───── DATASET CONTENT ─────

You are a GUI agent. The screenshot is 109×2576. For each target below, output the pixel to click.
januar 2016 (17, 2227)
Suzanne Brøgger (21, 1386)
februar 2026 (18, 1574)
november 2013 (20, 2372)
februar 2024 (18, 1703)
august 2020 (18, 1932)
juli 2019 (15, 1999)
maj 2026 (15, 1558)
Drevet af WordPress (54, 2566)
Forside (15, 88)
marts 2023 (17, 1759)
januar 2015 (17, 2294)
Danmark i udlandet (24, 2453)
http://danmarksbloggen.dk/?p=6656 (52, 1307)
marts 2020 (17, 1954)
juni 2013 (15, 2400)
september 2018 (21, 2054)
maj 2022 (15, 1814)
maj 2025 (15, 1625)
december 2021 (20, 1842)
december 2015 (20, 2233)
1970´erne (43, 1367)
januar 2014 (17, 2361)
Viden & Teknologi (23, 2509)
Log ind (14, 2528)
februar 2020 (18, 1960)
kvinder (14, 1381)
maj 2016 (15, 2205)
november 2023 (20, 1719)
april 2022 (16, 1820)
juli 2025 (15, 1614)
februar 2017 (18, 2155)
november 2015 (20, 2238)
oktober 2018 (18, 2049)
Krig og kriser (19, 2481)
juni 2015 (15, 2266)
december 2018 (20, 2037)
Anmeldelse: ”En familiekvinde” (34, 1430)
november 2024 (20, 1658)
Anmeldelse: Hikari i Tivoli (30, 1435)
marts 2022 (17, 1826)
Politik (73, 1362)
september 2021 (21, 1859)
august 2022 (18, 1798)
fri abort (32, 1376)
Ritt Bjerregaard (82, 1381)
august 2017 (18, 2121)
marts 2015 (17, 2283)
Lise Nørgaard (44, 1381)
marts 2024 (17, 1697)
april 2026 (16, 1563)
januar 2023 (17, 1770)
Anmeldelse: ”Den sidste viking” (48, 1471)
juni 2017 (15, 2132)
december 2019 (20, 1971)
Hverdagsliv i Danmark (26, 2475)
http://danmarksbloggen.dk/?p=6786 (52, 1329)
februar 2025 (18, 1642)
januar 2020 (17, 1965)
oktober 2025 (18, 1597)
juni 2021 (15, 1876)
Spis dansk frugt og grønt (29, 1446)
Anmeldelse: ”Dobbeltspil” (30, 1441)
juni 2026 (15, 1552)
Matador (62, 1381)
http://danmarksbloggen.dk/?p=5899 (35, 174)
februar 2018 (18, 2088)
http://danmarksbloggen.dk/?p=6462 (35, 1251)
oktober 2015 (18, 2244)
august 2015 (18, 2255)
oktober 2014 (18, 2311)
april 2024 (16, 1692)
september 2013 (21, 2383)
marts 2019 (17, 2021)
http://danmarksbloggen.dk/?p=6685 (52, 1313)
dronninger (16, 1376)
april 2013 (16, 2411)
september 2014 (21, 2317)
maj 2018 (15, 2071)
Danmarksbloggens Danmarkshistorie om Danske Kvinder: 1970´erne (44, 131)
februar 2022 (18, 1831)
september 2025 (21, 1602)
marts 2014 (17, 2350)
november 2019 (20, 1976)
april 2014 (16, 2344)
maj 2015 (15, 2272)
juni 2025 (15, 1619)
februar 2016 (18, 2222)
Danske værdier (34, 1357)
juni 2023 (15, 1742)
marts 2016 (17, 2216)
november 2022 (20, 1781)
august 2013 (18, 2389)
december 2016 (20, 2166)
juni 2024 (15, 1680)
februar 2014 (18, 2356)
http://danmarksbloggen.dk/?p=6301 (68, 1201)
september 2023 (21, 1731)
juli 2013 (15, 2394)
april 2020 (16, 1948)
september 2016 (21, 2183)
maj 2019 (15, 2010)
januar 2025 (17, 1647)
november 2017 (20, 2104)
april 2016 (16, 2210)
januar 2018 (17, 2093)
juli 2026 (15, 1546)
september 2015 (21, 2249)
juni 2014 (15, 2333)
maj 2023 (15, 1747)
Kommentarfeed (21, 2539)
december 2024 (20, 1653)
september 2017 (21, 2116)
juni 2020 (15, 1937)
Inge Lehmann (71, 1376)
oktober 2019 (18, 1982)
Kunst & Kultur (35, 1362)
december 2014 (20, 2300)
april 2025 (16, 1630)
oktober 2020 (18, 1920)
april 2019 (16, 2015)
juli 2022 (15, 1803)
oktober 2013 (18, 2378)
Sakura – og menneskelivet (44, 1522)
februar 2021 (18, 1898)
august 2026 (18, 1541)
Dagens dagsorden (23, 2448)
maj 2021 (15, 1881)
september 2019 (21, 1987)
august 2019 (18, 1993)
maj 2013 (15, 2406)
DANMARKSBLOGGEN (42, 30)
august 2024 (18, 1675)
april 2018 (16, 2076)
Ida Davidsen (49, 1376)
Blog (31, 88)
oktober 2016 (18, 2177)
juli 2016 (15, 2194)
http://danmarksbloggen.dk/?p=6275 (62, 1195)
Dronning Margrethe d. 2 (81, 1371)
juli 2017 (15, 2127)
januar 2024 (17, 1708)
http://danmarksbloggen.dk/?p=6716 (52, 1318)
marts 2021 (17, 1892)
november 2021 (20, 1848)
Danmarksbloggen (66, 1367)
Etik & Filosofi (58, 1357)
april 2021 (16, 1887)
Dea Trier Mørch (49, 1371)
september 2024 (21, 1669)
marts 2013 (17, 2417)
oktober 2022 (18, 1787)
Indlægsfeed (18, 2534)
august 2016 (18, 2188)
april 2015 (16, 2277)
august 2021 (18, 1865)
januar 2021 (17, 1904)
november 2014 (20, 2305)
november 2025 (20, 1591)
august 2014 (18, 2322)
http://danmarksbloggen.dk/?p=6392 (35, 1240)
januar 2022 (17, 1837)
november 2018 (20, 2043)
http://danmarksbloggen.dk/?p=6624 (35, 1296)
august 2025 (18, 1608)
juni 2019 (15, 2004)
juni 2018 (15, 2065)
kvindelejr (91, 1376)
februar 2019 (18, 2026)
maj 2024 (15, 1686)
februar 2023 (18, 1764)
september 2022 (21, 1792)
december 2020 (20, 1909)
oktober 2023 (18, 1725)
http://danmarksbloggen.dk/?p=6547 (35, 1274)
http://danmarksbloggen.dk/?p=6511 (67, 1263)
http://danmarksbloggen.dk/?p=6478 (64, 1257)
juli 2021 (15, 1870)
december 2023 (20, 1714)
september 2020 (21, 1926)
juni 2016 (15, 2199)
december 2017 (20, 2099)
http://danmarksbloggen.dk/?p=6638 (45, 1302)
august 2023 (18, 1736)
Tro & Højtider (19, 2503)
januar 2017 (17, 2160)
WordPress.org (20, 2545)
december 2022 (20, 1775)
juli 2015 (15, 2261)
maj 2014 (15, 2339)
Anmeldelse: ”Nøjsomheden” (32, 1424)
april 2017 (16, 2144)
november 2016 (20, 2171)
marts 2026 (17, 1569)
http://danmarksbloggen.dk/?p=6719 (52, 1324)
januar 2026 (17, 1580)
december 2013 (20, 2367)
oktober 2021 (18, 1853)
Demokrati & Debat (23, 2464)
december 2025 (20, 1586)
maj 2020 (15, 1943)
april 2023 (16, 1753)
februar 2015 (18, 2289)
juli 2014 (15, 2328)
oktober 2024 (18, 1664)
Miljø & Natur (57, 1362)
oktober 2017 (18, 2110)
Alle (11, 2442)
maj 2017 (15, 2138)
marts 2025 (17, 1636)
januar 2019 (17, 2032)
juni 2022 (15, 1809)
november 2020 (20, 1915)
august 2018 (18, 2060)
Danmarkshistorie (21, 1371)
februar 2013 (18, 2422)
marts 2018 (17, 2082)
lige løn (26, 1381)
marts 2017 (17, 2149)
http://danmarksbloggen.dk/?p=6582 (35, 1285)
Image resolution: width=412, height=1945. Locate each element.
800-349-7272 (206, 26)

─────

The result is a copy of every line above where the word "erne" shows up.

__TASK RESULT__
1970´erne (43, 1367)
Danmarksbloggens Danmarkshistorie om Danske Kvinder: 1970´erne (44, 131)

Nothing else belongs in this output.